* [RECORDS FOR THE TASK]:
----------------

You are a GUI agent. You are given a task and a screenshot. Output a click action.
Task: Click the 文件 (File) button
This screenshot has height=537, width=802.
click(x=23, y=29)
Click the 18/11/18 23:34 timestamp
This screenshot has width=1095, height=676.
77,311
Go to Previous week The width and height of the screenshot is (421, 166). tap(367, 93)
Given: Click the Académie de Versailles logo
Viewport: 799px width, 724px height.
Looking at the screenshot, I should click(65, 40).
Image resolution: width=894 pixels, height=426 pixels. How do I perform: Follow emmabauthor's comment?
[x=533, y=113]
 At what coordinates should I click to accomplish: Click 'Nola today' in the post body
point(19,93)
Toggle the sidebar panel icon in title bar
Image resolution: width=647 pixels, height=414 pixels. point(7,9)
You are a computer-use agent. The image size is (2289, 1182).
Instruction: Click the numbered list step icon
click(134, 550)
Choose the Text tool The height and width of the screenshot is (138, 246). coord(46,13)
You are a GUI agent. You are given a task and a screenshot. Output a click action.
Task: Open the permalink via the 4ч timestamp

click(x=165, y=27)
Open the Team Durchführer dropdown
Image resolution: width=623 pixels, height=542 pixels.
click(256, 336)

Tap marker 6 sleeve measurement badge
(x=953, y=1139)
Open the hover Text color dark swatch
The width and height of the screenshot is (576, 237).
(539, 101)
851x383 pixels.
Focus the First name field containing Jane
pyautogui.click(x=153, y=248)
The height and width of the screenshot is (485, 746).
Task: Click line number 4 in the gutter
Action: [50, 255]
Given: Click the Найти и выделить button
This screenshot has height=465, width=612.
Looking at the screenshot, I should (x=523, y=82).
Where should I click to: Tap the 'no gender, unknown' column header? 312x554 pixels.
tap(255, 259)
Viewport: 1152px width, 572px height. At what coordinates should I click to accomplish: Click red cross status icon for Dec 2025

----------------

* [TASK DETAILS]: Which lines in the records contain the word "Text"? Copy each one.

* [RESPONSE]:
Choose the Text tool The height and width of the screenshot is (138, 246). coord(46,13)
Open the hover Text color dark swatch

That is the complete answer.